Posted on 3 July 2018

The decision in Robert Ames v The Commissioners for HMRC [2018] UKUT 0190 (TCC)

The Enterprise Investment Scheme ("EIS") is a government-approved scheme designed to encourage investment in start-up and early stage UK companies. It offers tax reliefs for the investor, including income tax relief on the amount invested and capital gains tax ("CGT") exemption on a future sale of the shares (subject to certain criteria). 

Background to the case

In 2005 Mr Ames, a qualified skydiving instructor, invested £50,000 for shares in a start-up indoor skydiving company where he was also one of the founder directors. HMRC confirmed that the shares were eligible for income tax relief under EIS.

Mr Ames sold his shares in 2011 for over £300,000. Before he sold his shares, he had been advised by HMRC in a recorded phone call that his profit would be exempt from CGT. Despite this, when claiming CGT relief under EIS in his self-assessment tax return, HMRC refused on the basis that as he had not obtained income tax relief when he first acquired his shares, he was not eligible for CGT relief.

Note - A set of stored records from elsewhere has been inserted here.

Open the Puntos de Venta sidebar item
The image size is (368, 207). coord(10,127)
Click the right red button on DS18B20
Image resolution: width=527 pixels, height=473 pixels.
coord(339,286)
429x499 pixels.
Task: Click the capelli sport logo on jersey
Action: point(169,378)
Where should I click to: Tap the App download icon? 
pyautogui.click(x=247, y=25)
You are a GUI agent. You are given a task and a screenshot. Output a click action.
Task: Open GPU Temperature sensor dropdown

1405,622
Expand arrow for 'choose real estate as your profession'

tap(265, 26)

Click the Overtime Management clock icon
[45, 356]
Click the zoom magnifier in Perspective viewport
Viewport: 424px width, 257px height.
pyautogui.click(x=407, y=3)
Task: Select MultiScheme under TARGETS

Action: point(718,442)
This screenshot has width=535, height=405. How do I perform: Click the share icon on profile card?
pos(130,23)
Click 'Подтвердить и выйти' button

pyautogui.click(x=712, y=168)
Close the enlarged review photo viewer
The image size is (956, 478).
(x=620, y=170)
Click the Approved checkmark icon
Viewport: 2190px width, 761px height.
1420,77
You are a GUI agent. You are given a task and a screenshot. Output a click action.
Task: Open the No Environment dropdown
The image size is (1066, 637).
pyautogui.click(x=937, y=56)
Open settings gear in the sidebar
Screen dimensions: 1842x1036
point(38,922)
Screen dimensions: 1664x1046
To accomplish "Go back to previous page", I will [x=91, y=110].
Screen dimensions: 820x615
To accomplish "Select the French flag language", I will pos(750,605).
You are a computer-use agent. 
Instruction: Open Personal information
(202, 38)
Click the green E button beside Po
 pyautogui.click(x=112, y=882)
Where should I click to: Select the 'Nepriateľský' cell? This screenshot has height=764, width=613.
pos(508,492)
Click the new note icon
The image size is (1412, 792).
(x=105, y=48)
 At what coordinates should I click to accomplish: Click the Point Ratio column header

Mr Ames had not claimed income tax relief because, in the tax year in which he acquired his shares, he earned just £42 of employment income, which was fully covered by his personal allowance. He therefore had no tax liability against which he could claim income tax relief. 

Mr Ames believed that the two reliefs (income tax and CGT) were separate and not interdependent. He argued that linking the two reliefs means an investor with, say, just ten pounds of income above the personal allowance, can claim income tax relief and then get a full CGT exemption, but an investor with no income gets no CGT exemption at all.  HMRC refused to accept his argument and claimed Mr Ames owed over £70,000 in CGT.

Mr Ames later tried to make a late claim for EIS income tax relief on the basis of having a "reasonable excuse" for the delay but HMRC refused to accept his late claim.

Current situation

Having lost at the First-tier Tribunal, Mr Ames appealed to the Upper Tribunal, arguing that the right to EIS CGT relief is not dependent on obtaining EIS income tax relief. He also brought a judicial review against HMRC’s decision not to allow his late claim for income tax relief.

Although Mr Ames was unsuccessful on appeal in delinking the two reliefs, the Upper Tribunal "quashed" the original HMRC decision to disallow the late claim for income tax relief and has ordered HMRC to make the decision again, this time taking all relevant factors into account. If Mr Ames's claim is allowed Mr Ames can then claim CGT relief on the sale of his shares.

Why it matters

Following the Upper Tribunal decision, HMRC’s interpretation of the law stands – i.e. there is a linkage between income tax relief and CGT relief. This could affect many other risk-taking entrepreneurs with little or no income who plough all their savings into a new business. As they have no income tax liability, they cannot claim income tax relief on their investment and therefore they will never be eligible for CGT relief on a future sale. This effectively turns the EIS into a tax relief only for the rich and for high earners, which is unlikely to have been what Parliament intended.